Pictures are to be left out, and only the lines from the one containing "Expand the الحوض dropdown showing منكو (15)" through the last line of the data are to be returned exactly.

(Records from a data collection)

=== Section Start ===

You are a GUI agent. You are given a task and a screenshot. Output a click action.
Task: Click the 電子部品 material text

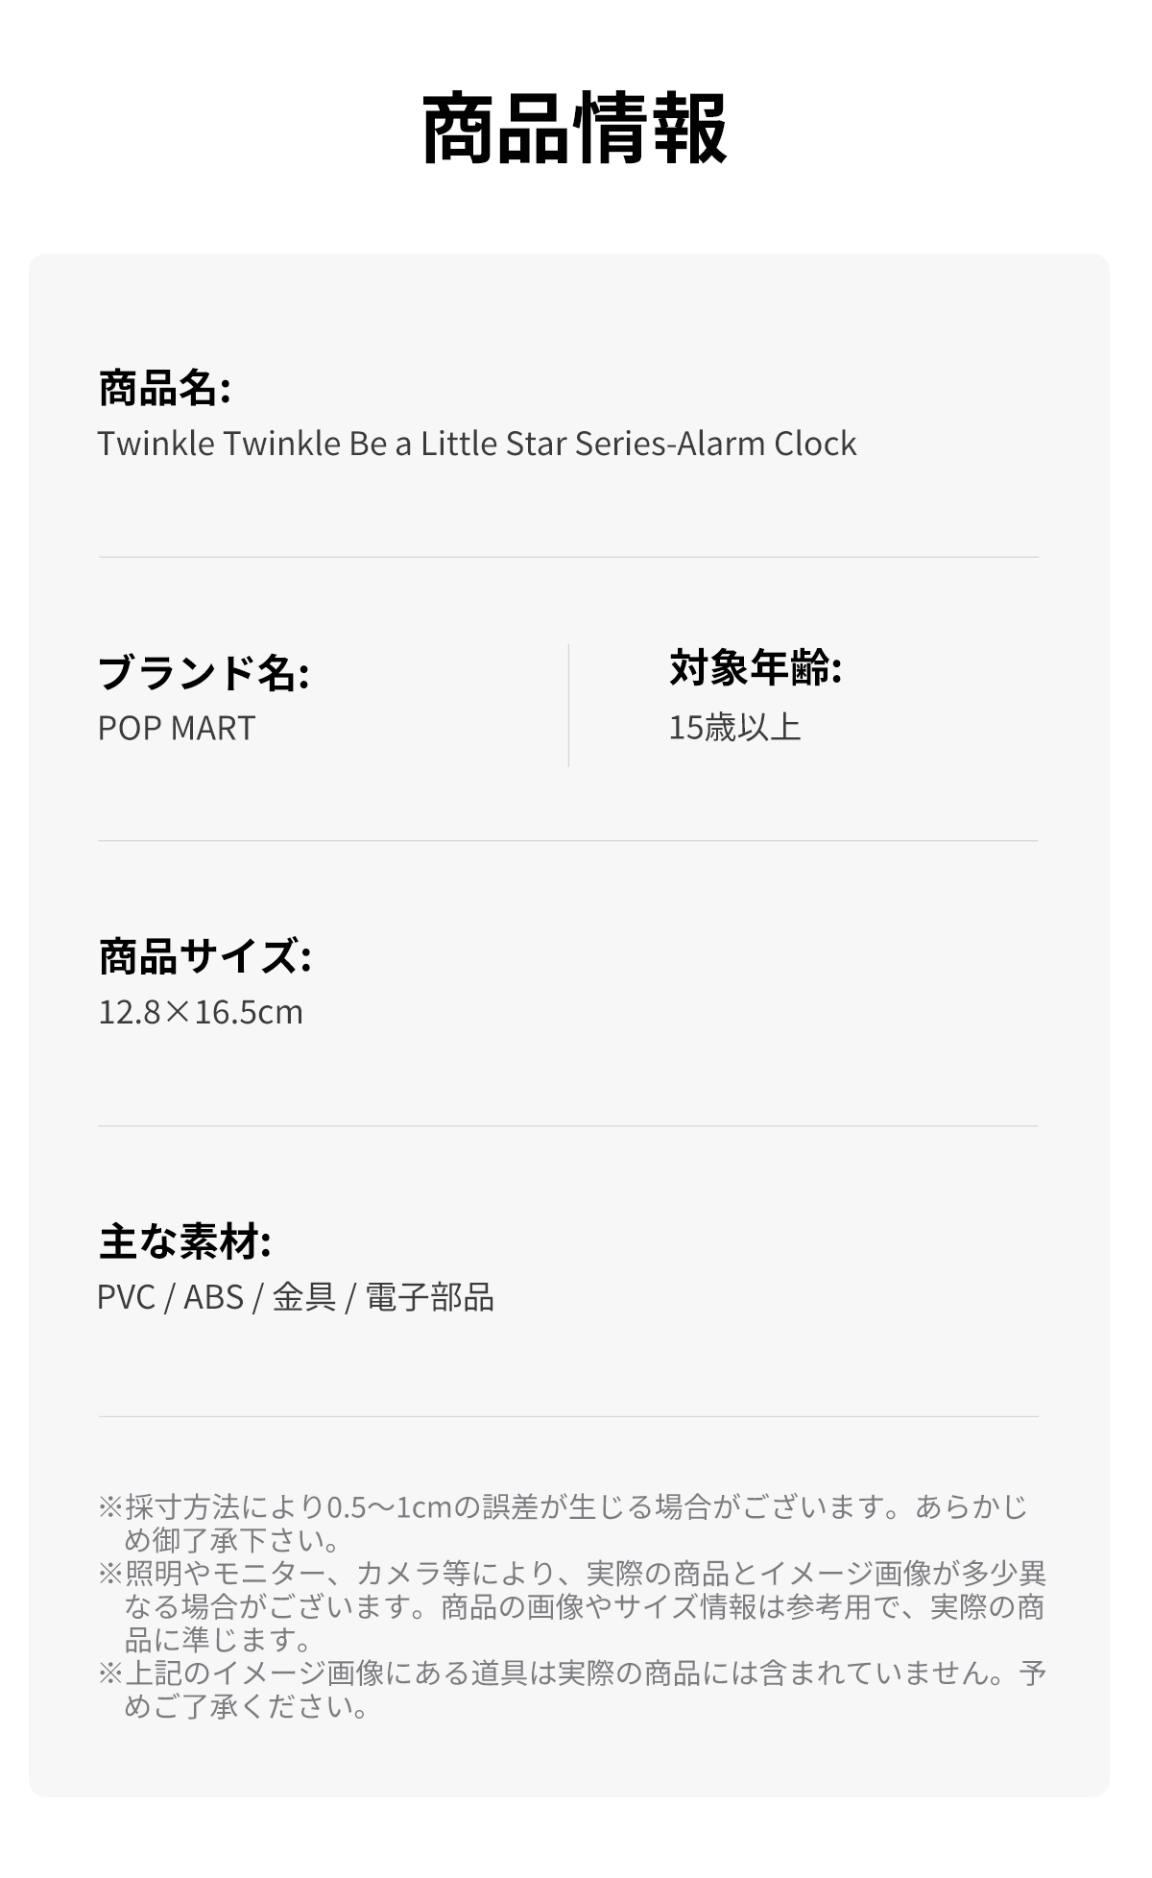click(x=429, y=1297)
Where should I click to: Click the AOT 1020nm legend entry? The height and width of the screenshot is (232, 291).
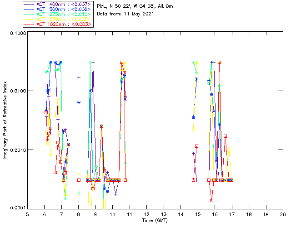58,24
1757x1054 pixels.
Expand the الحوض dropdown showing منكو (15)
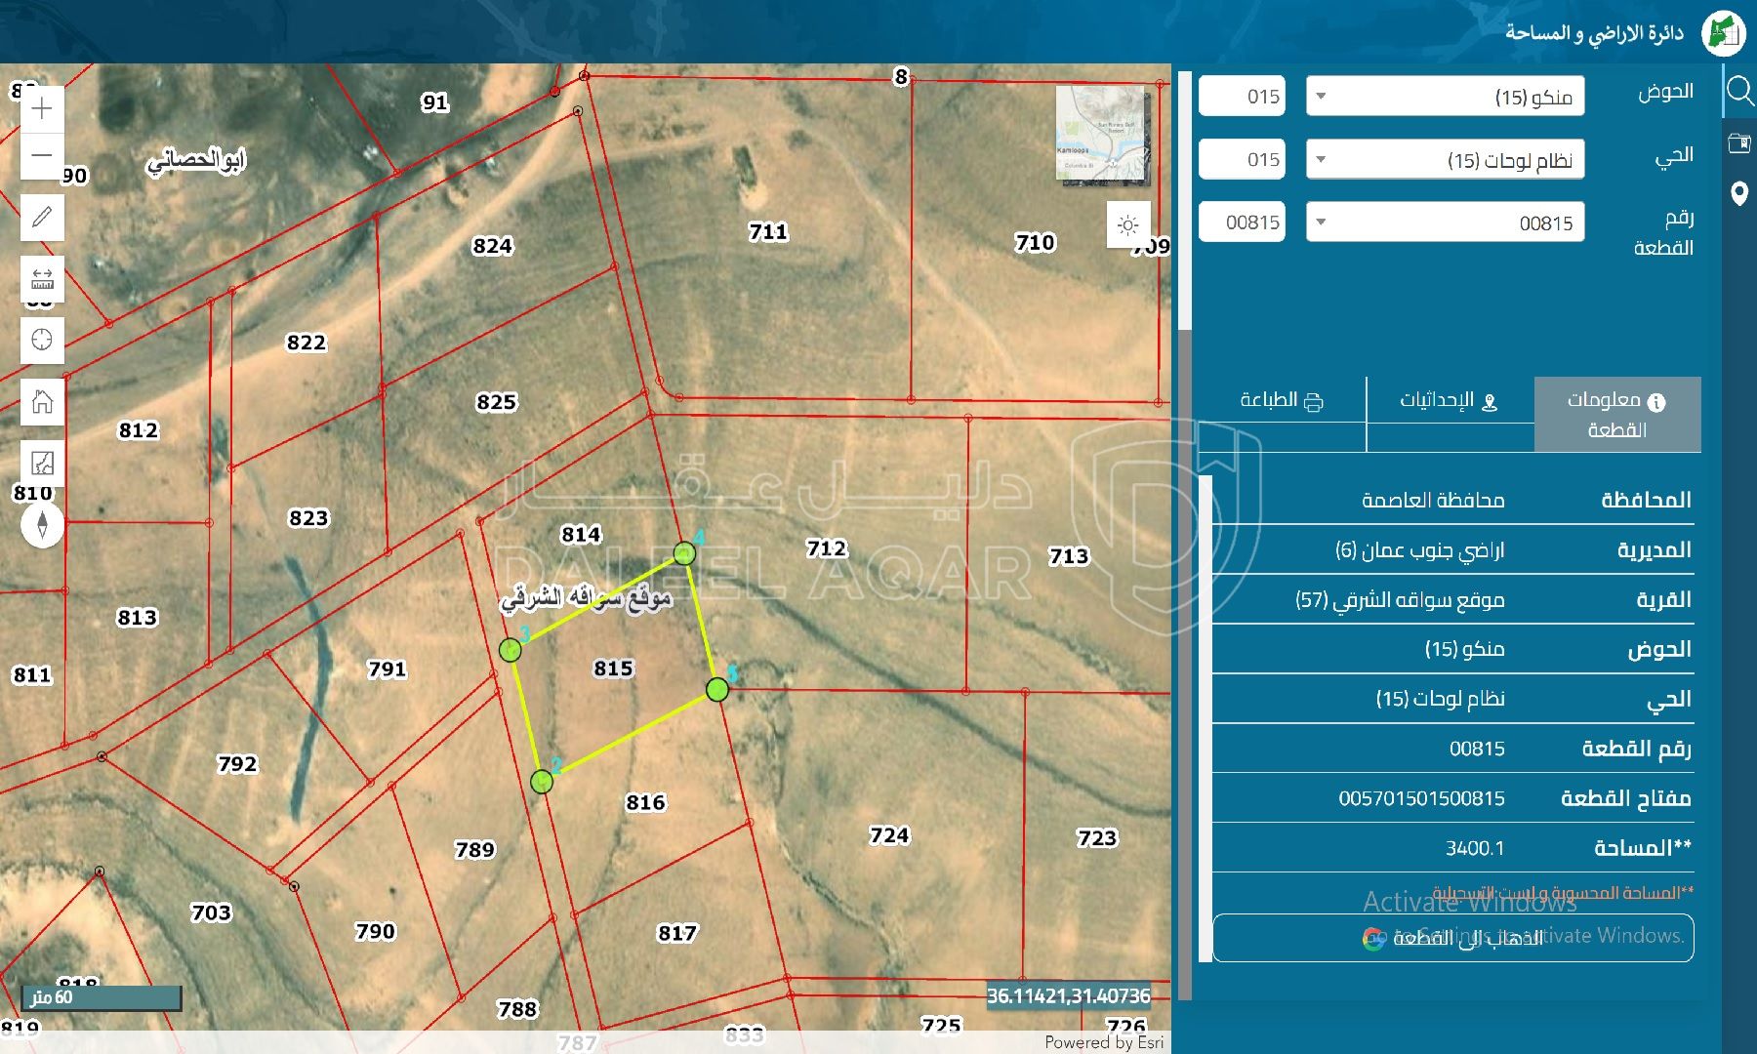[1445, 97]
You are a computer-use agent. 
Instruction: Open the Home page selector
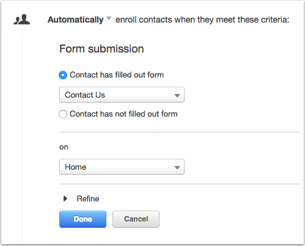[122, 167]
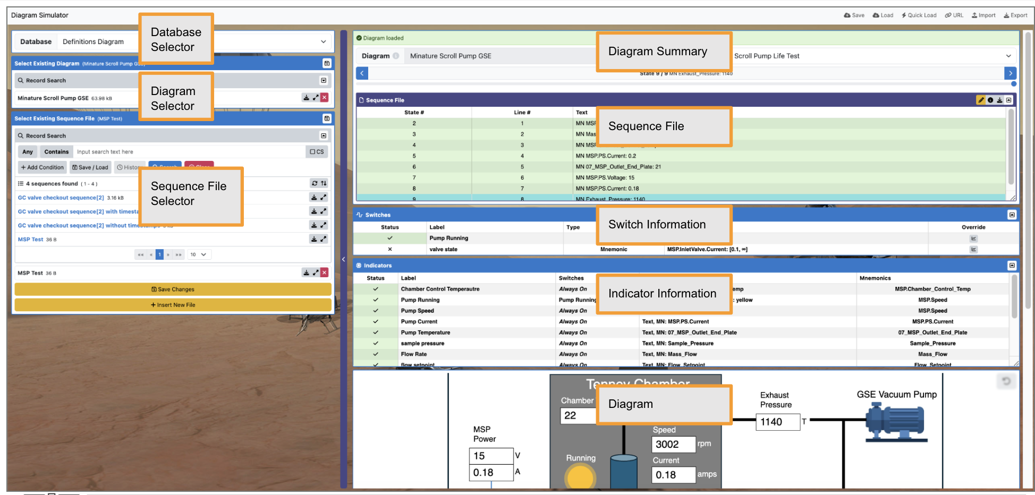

=== Section End ===

**Task output:**
Expand the الحوض dropdown showing منكو (15)
[1445, 97]
You are a computer-use agent. 
Instruction: Open the Home page selector
[122, 167]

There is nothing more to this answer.